INSTRUCTIONS FOR THE TASK: Exact copies of all entries are expected.

MATERIALS PROVIDED:

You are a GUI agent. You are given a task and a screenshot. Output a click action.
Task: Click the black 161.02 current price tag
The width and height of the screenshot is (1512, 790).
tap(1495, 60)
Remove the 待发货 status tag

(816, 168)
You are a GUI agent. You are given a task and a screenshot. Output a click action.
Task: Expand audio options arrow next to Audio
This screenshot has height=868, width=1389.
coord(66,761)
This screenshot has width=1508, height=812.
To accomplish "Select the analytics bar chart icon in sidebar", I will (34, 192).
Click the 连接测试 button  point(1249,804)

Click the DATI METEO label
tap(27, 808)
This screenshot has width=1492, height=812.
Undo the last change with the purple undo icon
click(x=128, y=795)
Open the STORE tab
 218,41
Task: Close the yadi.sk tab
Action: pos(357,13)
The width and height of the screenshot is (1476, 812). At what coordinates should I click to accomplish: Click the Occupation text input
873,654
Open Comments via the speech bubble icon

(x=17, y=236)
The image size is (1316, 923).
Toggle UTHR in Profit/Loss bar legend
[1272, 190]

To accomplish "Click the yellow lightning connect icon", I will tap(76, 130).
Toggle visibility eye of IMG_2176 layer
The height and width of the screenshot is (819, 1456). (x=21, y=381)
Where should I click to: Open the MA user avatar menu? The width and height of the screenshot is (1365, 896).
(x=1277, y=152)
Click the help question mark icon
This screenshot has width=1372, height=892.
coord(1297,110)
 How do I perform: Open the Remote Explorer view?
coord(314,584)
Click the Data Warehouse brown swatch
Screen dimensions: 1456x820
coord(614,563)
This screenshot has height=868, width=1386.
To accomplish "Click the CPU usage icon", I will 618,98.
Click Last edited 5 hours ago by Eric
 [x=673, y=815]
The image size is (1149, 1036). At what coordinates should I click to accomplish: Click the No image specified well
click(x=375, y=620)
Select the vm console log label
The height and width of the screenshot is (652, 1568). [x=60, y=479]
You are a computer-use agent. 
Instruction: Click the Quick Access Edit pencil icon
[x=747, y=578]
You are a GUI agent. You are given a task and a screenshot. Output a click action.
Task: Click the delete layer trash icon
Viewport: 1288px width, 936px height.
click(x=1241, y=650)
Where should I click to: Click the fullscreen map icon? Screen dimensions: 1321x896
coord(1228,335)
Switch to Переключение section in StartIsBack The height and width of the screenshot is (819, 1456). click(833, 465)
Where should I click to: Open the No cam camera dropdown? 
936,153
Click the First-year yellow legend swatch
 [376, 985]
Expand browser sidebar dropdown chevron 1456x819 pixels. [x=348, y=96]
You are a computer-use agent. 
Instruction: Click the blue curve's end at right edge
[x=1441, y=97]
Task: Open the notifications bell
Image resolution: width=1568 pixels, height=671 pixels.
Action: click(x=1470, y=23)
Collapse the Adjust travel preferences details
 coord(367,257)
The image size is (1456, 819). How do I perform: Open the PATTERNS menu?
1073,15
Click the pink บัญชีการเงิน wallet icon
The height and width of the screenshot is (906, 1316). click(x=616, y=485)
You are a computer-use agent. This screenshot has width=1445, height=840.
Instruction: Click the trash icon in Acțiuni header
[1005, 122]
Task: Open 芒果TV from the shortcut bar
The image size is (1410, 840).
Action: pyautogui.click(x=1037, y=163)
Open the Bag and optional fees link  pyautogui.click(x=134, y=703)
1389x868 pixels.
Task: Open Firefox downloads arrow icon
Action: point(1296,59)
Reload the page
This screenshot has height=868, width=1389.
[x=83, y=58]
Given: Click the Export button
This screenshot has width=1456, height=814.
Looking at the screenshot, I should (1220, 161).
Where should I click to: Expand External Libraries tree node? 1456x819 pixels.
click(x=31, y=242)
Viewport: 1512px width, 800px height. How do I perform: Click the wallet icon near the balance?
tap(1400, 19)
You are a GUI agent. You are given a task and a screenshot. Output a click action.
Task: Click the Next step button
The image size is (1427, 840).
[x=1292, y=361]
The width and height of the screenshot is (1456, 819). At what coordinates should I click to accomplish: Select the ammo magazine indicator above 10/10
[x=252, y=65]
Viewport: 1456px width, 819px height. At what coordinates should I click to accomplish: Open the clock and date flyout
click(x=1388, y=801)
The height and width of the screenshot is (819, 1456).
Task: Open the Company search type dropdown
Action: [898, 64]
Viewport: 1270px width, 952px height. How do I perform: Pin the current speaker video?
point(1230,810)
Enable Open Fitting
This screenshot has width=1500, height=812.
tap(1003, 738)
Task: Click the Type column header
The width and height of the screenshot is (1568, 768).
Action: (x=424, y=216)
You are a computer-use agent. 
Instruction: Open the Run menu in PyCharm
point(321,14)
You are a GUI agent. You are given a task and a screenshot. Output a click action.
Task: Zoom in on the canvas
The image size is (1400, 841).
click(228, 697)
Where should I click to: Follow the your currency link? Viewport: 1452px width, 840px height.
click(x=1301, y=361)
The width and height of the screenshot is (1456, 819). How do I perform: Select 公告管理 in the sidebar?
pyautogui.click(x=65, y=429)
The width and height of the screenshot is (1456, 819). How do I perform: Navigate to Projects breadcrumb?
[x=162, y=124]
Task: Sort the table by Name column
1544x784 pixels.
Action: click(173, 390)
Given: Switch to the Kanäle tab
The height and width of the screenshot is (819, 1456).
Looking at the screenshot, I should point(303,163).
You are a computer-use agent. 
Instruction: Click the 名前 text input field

COMPLETED EXERCISE:
You are a GUI agent. You are given a task and a screenshot. Output a click action.
Task: Click the black 161.02 current price tag
The width and height of the screenshot is (1512, 790).
tap(1495, 60)
Remove the 待发货 status tag

(816, 168)
You are a GUI agent. You are given a task and a screenshot. Output a click action.
Task: Expand audio options arrow next to Audio
This screenshot has height=868, width=1389.
coord(66,761)
This screenshot has width=1508, height=812.
To accomplish "Select the analytics bar chart icon in sidebar", I will (34, 192).
Click the 连接测试 button  point(1249,804)

Click the DATI METEO label
tap(27, 808)
This screenshot has width=1492, height=812.
Undo the last change with the purple undo icon
click(x=128, y=795)
Open the STORE tab
 218,41
Task: Close the yadi.sk tab
Action: pos(357,13)
The width and height of the screenshot is (1476, 812). At what coordinates should I click to accomplish: Click the Occupation text input
873,654
Open Comments via the speech bubble icon

(x=17, y=236)
The image size is (1316, 923).
Toggle UTHR in Profit/Loss bar legend
[1272, 190]

To accomplish "Click the yellow lightning connect icon", I will tap(76, 130).
Toggle visibility eye of IMG_2176 layer
The height and width of the screenshot is (819, 1456). (x=21, y=381)
Where should I click to: Open the MA user avatar menu? The width and height of the screenshot is (1365, 896).
(x=1277, y=152)
Click the help question mark icon
This screenshot has width=1372, height=892.
coord(1297,110)
 How do I perform: Open the Remote Explorer view?
coord(314,584)
Click the Data Warehouse brown swatch
Screen dimensions: 1456x820
coord(614,563)
This screenshot has height=868, width=1386.
To accomplish "Click the CPU usage icon", I will 618,98.
Click Last edited 5 hours ago by Eric
 [x=673, y=815]
The image size is (1149, 1036). At what coordinates should I click to accomplish: Click the No image specified well
click(x=375, y=620)
Select the vm console log label
The height and width of the screenshot is (652, 1568). [x=60, y=479]
You are a computer-use agent. 
Instruction: Click the Quick Access Edit pencil icon
[x=747, y=578]
You are a GUI agent. You are given a task and a screenshot. Output a click action.
Task: Click the delete layer trash icon
Viewport: 1288px width, 936px height.
click(x=1241, y=650)
Where should I click to: Click the fullscreen map icon? Screen dimensions: 1321x896
coord(1228,335)
Switch to Переключение section in StartIsBack The height and width of the screenshot is (819, 1456). click(833, 465)
Where should I click to: Open the No cam camera dropdown? 
936,153
Click the First-year yellow legend swatch
 [376, 985]
Expand browser sidebar dropdown chevron 1456x819 pixels. [x=348, y=96]
You are a computer-use agent. 
Instruction: Click the blue curve's end at right edge
[x=1441, y=97]
Task: Open the notifications bell
Image resolution: width=1568 pixels, height=671 pixels.
Action: click(x=1470, y=23)
Collapse the Adjust travel preferences details
 coord(367,257)
The image size is (1456, 819). How do I perform: Open the PATTERNS menu?
1073,15
Click the pink บัญชีการเงิน wallet icon
The height and width of the screenshot is (906, 1316). click(x=616, y=485)
You are a computer-use agent. This screenshot has width=1445, height=840.
Instruction: Click the trash icon in Acțiuni header
[1005, 122]
Task: Open 芒果TV from the shortcut bar
The image size is (1410, 840).
Action: pyautogui.click(x=1037, y=163)
Open the Bag and optional fees link  pyautogui.click(x=134, y=703)
1389x868 pixels.
Task: Open Firefox downloads arrow icon
Action: point(1296,59)
Reload the page
This screenshot has height=868, width=1389.
[x=83, y=58]
Given: Click the Export button
This screenshot has width=1456, height=814.
Looking at the screenshot, I should (1220, 161).
Where should I click to: Expand External Libraries tree node? 1456x819 pixels.
click(x=31, y=242)
Viewport: 1512px width, 800px height. How do I perform: Click the wallet icon near the balance?
tap(1400, 19)
You are a GUI agent. You are given a task and a screenshot. Output a click action.
Task: Click the Next step button
The image size is (1427, 840).
[x=1292, y=361]
The width and height of the screenshot is (1456, 819). At what coordinates should I click to accomplish: Select the ammo magazine indicator above 10/10
[x=252, y=65]
Viewport: 1456px width, 819px height. At what coordinates should I click to accomplish: Open the clock and date flyout
click(x=1388, y=801)
The height and width of the screenshot is (819, 1456).
Task: Open the Company search type dropdown
Action: [898, 64]
Viewport: 1270px width, 952px height. How do I perform: Pin the current speaker video?
point(1230,810)
Enable Open Fitting
This screenshot has width=1500, height=812.
tap(1003, 738)
Task: Click the Type column header
The width and height of the screenshot is (1568, 768).
Action: (x=424, y=216)
You are a computer-use agent. 
Instruction: Open the Run menu in PyCharm
point(321,14)
You are a GUI agent. You are given a task and a screenshot. Output a click action.
Task: Zoom in on the canvas
The image size is (1400, 841).
click(228, 697)
Where should I click to: Follow the your currency link? Viewport: 1452px width, 840px height.
click(x=1301, y=361)
The width and height of the screenshot is (1456, 819). How do I perform: Select 公告管理 in the sidebar?
pyautogui.click(x=65, y=429)
The width and height of the screenshot is (1456, 819). How do I perform: Navigate to Projects breadcrumb?
[x=162, y=124]
Task: Sort the table by Name column
1544x784 pixels.
Action: click(173, 390)
Given: Switch to the Kanäle tab
The height and width of the screenshot is (819, 1456).
Looking at the screenshot, I should point(303,163).
You are a computer-use agent. 
Instruction: Click the 名前 text input field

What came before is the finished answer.